MALKIN: This guy, if you read through the indictment, and I know you have, sounds like a complete monster. And what people want to know is how did this happen? How was this guy still in the country after all of those indictments? How was he let out on bail? Apparently, he put up hundreds of thousands of dollars total two times that he was let out. How could this happen when they knew he was an illegal alien?

SPENCER: That's a very good point. How that could happen just shows the complete lack of a general procedure or protocols to keep illegal aliens off the street, especially when they have a criminal background.

Here, we know that this defendant has the two indictments that you pointed out, that the federal government knew that he was here. And he was already indicted by two Essex County grand juries.

They put a detainer on him, but he wasn't picked up. How could he be out on the street? That's a good question. And I think it's important to point out here, the federal government has exclusive jurisdiction on immigration issues.

Now the state and the Feds, they need to work together in order for there to be any kind of guidelines or procedures. The Feds can't force the state to do anything. But what they can do is to grant them money on the condition that they will then work and cooperate with the federal authorities to make sure that once they identify someone who is here illegally, or who has been convicted of a crime that would subject them to deportation, that the Feds could then come in and make sure that they were in fact held by federal authorities and ultimately deported.

MALKIN: Right. Now we don't know when that federal detainer was placed. I mean, in the case of Terapon Adhan (ph), who was the deportable criminal alien in Washington state, who's accused of murdering Zena Linnic (ph), they only put the detainer on him after they had tied him to her murder. I mean, he had been deportable alien on a number of other charges there. In this case, we don't know when they actually put that lookout or that hold on, right?

SPENCER: That's correct. This morning, the prosecutor, Paula Dow, in Essex County gave a press conference. And which I was also present at. And she did say that there was a detainer issued from the federal government with respect to this defendant's immigration status, but no one knows the details about that yet.

MALKIN: Yes.

SPENCER: And unfortunately, we can't know exactly when that detainer was placed.

MALKIN: Right.

SPENCER: But because he's been indicted on two separate occasions in the last year, it's about time the Feds put a detainer on him and made sure that even if he could come up with his bail here, which was set at a million dollars, he's not going anywhere. The Feds have a detainer on him and he won't be released.

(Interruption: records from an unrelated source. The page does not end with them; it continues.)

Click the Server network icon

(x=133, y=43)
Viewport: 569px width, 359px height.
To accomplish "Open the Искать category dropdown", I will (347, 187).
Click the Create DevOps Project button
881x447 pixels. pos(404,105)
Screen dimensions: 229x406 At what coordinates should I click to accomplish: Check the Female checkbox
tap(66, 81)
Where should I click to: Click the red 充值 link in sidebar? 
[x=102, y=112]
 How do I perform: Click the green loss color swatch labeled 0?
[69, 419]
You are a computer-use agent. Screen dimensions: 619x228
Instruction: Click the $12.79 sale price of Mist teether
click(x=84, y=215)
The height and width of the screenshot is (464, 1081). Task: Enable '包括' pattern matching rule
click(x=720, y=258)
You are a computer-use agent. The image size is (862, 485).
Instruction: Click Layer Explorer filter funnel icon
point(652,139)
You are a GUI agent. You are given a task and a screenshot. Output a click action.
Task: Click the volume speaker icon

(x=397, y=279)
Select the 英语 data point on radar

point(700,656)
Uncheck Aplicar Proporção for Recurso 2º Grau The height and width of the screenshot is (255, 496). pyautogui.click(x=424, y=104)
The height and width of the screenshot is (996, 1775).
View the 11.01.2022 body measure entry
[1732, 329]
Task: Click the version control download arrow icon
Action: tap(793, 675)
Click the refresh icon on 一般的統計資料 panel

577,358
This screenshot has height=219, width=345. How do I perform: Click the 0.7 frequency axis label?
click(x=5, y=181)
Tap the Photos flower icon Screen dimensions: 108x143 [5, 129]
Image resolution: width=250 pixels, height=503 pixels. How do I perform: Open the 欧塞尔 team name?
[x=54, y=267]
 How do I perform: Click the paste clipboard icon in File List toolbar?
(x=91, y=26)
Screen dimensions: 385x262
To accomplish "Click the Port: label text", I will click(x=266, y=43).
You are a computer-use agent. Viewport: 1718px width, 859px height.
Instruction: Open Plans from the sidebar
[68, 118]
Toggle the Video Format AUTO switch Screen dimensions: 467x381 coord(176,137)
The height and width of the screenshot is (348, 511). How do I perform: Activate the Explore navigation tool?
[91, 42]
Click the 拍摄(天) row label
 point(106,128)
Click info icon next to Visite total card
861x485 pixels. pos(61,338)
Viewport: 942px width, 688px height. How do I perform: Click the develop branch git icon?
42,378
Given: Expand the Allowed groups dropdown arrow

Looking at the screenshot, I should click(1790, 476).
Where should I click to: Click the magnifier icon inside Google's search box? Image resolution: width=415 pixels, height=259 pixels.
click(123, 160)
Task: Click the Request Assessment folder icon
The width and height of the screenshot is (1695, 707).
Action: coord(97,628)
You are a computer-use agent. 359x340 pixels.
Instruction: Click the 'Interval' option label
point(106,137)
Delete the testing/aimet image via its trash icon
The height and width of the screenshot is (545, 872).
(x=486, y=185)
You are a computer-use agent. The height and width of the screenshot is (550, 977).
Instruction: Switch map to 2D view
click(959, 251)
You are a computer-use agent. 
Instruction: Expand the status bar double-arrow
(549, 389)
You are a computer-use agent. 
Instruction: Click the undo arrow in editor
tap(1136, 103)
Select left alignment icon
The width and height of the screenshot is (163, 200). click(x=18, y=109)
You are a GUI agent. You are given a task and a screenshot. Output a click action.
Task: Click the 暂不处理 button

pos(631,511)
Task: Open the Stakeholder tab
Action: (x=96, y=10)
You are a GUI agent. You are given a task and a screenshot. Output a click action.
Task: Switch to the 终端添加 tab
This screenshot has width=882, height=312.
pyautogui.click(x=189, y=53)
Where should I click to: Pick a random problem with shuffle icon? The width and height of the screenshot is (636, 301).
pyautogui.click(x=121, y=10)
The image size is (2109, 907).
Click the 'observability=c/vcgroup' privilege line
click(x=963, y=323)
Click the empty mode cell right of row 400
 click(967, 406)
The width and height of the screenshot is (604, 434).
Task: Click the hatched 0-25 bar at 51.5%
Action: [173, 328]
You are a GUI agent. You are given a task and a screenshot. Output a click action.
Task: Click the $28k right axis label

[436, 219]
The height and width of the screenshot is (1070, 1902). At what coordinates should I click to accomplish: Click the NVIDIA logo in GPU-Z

MALKIN: I'd like to know what he was doing? This is -- was this guy a day laborer? And if so, how is it that he could cough up the money that he did to get out on bail on those other charges?

And the other thing is we've got tight-lipped federal and local officials here. And it puzzles me that they tied him to a fingerprint, right? That was one of the details. There was a fingerprint left on a beer bottle. If they had that fingerprint, that means somebody fingerprinted him along the way. There are several databases. And I've done a lot of research on this. I did a book called invasion about our immigration enforcement system. You've got something called the IBIS system, you've got IDENT, you've got DACS, the Deportable Alien Control System. If his fingerprints were in there, why wasn't he stopped before?

SPENCER: I think that's the bottom-line question. I think it's just a general lack of procedures or standard operating procedures with respect to people who have fallen into the criminal justice system between the state and local authorities and the federal authorities.

MALKIN: Right.

SPENCER: They're just not working together.

MALKIN: The Standard Operating Procedure is that there is no SOP. Remi, thank you.